Recurring “wafl.cp.toolong:error” Events and NFS Write Failures After ONTAP Upgrade
Applies to
- NetApp AFF-A700
- ONTAP 9.14.1P9, 9.15.1P11
- Clusters with NFS workloads and scheduled backups.
- Customers experiencing “wafl.cp.toolong:error” and NFS writev failed (error no.32) during backup snapshot deletes
Issue
- After upgrading to ONTAP 9.14.1P9 (and persisting in 9.15.1P11), customers observed recurring “wafl.cp.toolong:error” messages in the event log, most frequently during backup windows. These events coincided with NFS clients reporting write failures (error no.32, “broken pipe”) in their kernel logs.
FriAug1205:23:26+0200 [node1:wafl_exempt02:wafl.cp.toolong:error]: Aggregate aggr1_xxxxxxxxx experienced a long CP.

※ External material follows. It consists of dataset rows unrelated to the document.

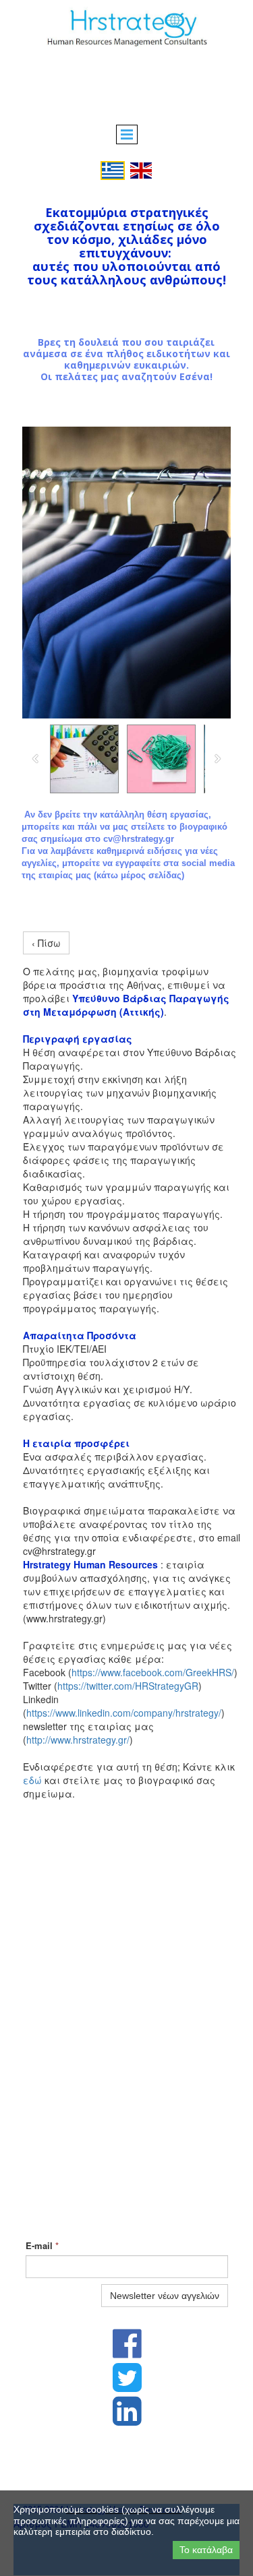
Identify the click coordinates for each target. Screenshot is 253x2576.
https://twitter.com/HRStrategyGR (127, 1685)
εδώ (32, 1780)
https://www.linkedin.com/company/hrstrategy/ (123, 1712)
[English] (141, 169)
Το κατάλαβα (206, 2549)
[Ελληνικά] (113, 169)
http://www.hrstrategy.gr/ (78, 1739)
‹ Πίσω (46, 943)
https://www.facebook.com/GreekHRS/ (153, 1672)
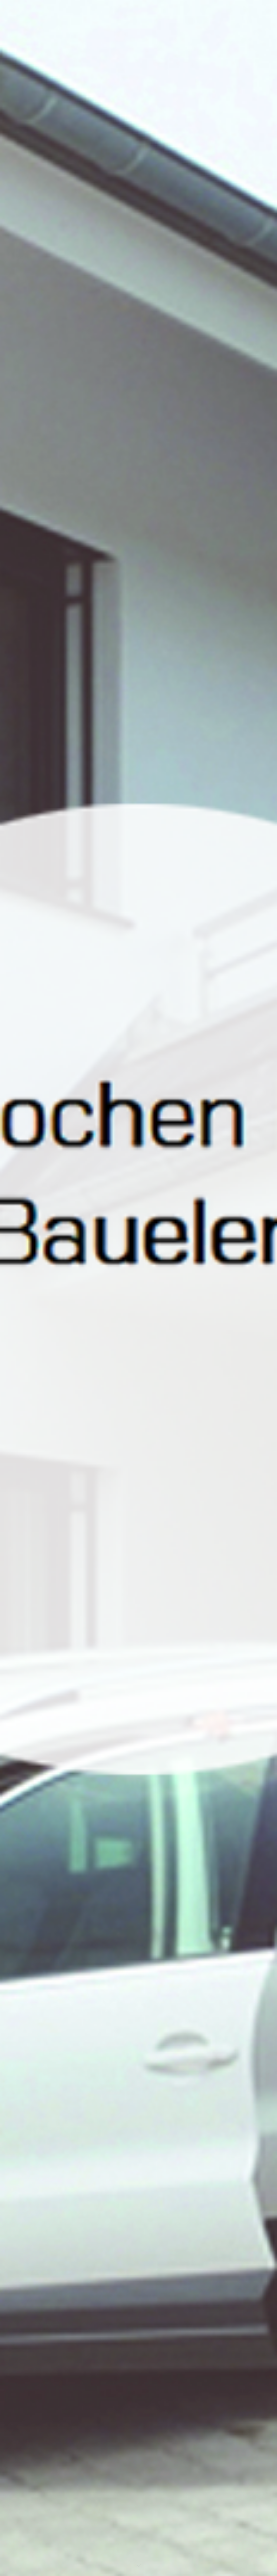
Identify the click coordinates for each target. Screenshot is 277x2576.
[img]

Oct1705:24:46 h3020022SAPSLI_74[15390]: Q0IBasisSystem: Operating system call writev failed (error no.32)
- The errors occur when backup software deletes snapshots after nightly backups, causing WAFL to trigger long consistency points (CP).
- NFS clients experience write failures during these long CPs, but no measurable latency or production impact was reported.